En 5 meses y medio operando estratégicamente, Cuauhtémoc Chacón dejó atrás el punto de quiebra que lo llevó a ocupar la Coordinación de Comunicación Social del Gobierno de Rubén Rocha Moya, logrando, con un nuevo modelo de comunicación gubernamental qué realidad se va a discutir con una nueva lógica operativa.
Durante la etapa anterior, encabezada por Adriana Ochoa del Toro, la comunicación gubernamental operó bajo un enfoque que privilegiaba la lectura de percepción y el diálogo narrativo.
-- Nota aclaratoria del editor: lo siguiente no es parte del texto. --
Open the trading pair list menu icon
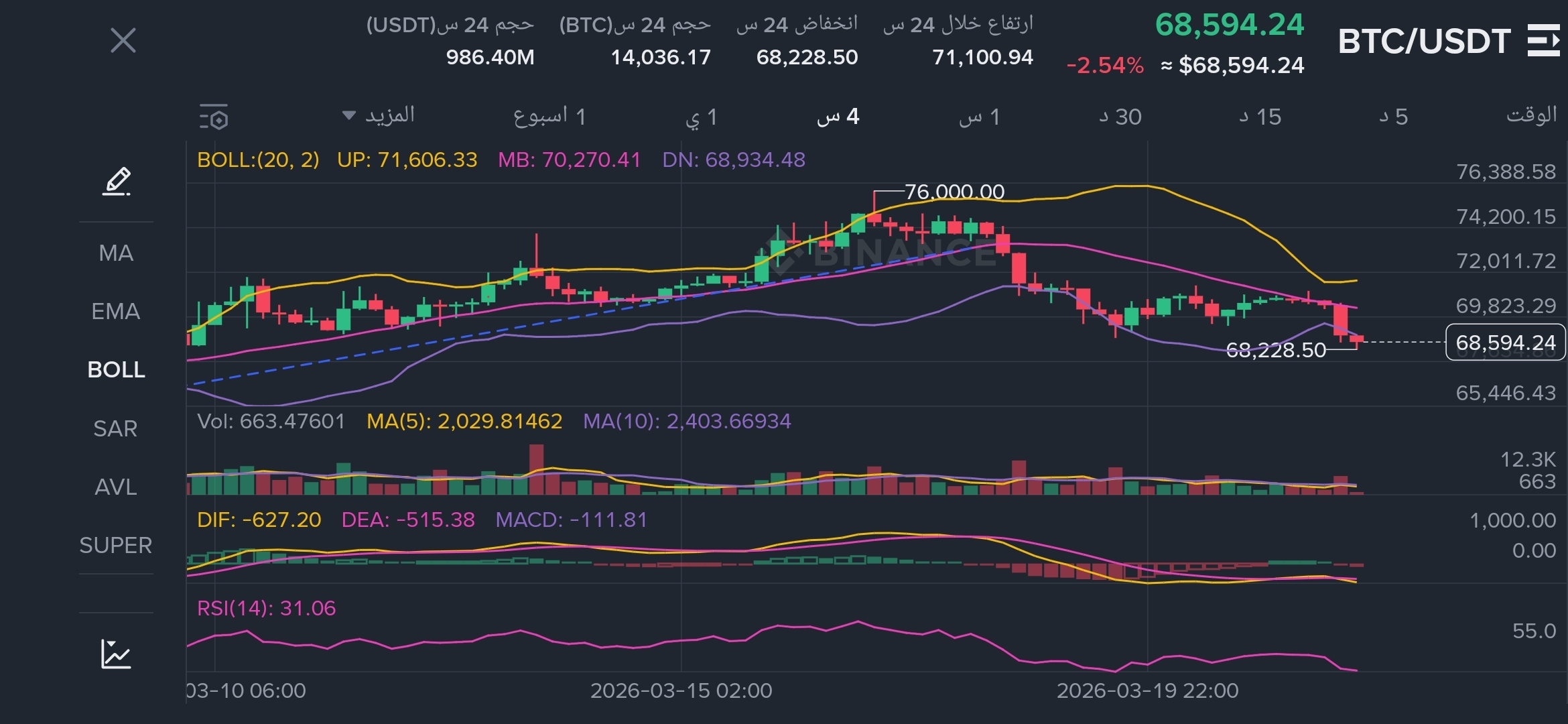1568x724 pixels. tap(1543, 41)
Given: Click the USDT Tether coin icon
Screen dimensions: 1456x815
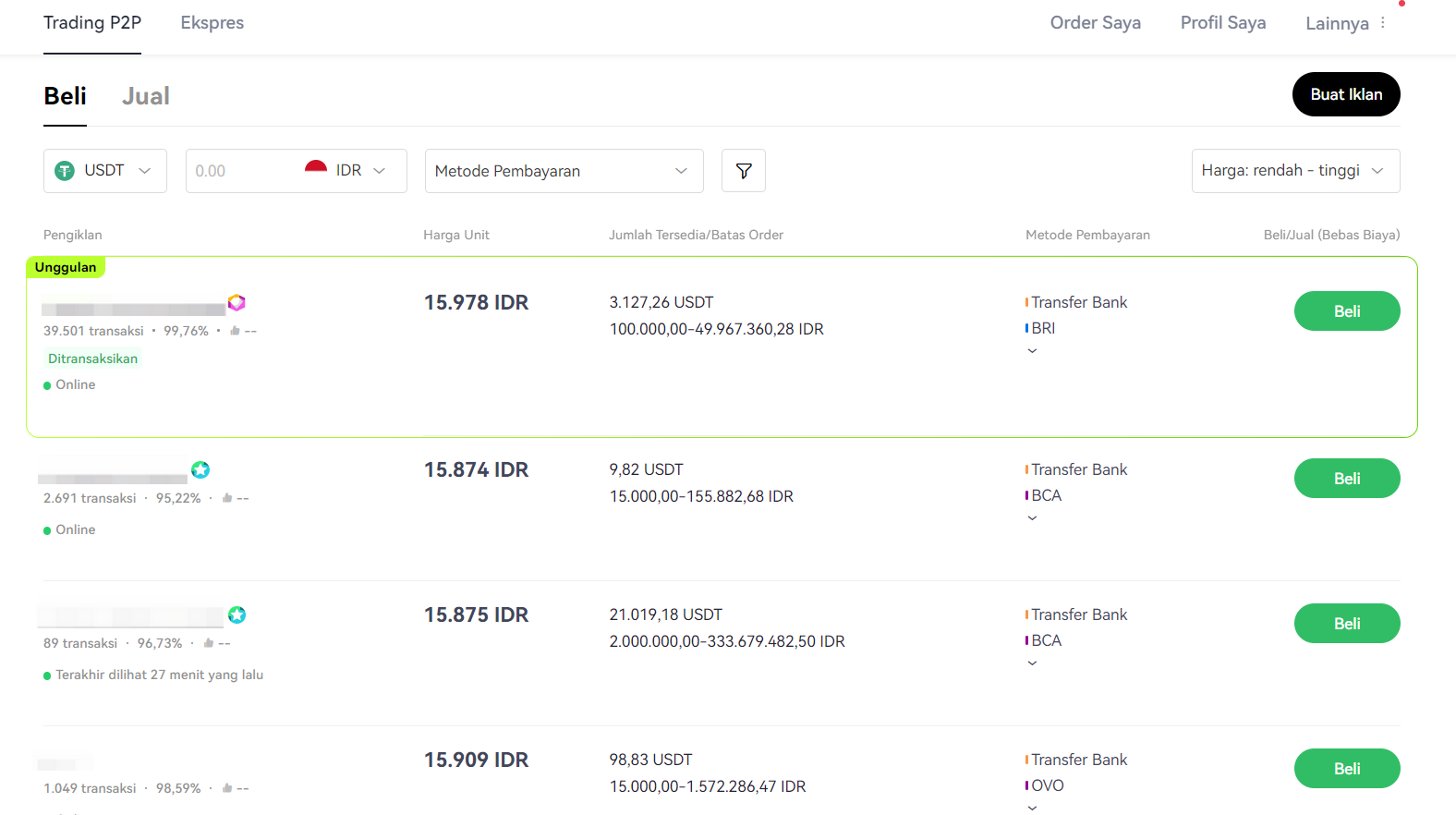Looking at the screenshot, I should (65, 171).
Incluso se incorporó un taller interno impartido por Roy Campos, de la empresa Mitofsky, con la intención de fortalecer la estrategia comunicacional desde el análisis demoscópico y el encuadre de mensajes. La apuesta era clara: medir, interpretar y ajustar narrativa.
El problema fue que el entorno político de Sinaloa no estaba ni está en fase académica ni en laboratorio de opinión pública. En sí, en materia de comunicación, pervive una crisis constante, en confrontación abierta, en medio de lo que se le conoce como “agenda caliente”.
Y en ese terreno, el modelo reactivo de Adriana Ochoa del Toro y que vino a reforzar Roy Campos, terminó facilitando que la oposición impusiera temas y narrativas, que la crítica marcara el ritmo y el gobierno respondiera en vez de conducir. La agenda gubernamental quedaba subordinada al ciclo de polémica.
Cuauhtémoc Chacón realizó un cambio sustancial con la instalación de una agenda activa, no reactiva. No espera a que la oposición marque el tema, sino que define el foco, la narrativa, y obliga a discutir en ese marco.
Al centralizar el mensaje, resta fuerza o cierra los espacios a las narrativas contrarias, reduce las voces dispersas, alinea los discursos a favor del gobierno estatal y evita la confrontación pública innecesaria. La figura del gobernador Rubén Rocha dejó de estar expuesta a la dinámica reactiva y se colocó en un plano institucional de conducción y resultados.
Al fijar marcos claros, la oposición ya no puede operar con ambigüedad y se ve obligada a explicitar postura y asumir costos narrativos porque no hay coyunturas para que se imponga. Eso modifica la correlación comunicacional.
La teoría de la Agenda Setting sostiene que los medios influyen en los temas de discusión. Sin embargo, el nuevo modelo gubernamental posiciona los temas y define, también, el terreno moral y político desde donde se discuten. Instala un asunto o una narrativa y planear el encuadre completo. Eso es un paso más allá del Manual Clásico de comunicación política.
El taller de Roy Campos, difundido en redes oficiales como un ejercicio de reflexión interna, apostaba por el análisis técnico de percepción, pero la política real no siempre responde a la lógica del dato frío. La crisis comunicacional exige ritmo, contención, control narrativo y dirección cara.
El relevo en la coordinación dejó un mensaje: la capacitación no logró consolidar el esquema anterior, pues no se trataba de entender mejor la opinión pública, sino de conducirla. La agenda gubernamental recuperó centralidad. La oposición discute sobre los términos fijados y el gobernador proyecta mayor control institucional.
La salida del modelo anterior y la llegada de Cuauhtémoc Chacón representó, pues, un cambio de lógica operativa. El gobierno pasó de intentar ajustar narrativa a partir de percepción a a ejercer conducción estratégica del debate público. En tiempos de crisis, eso marca la diferencia.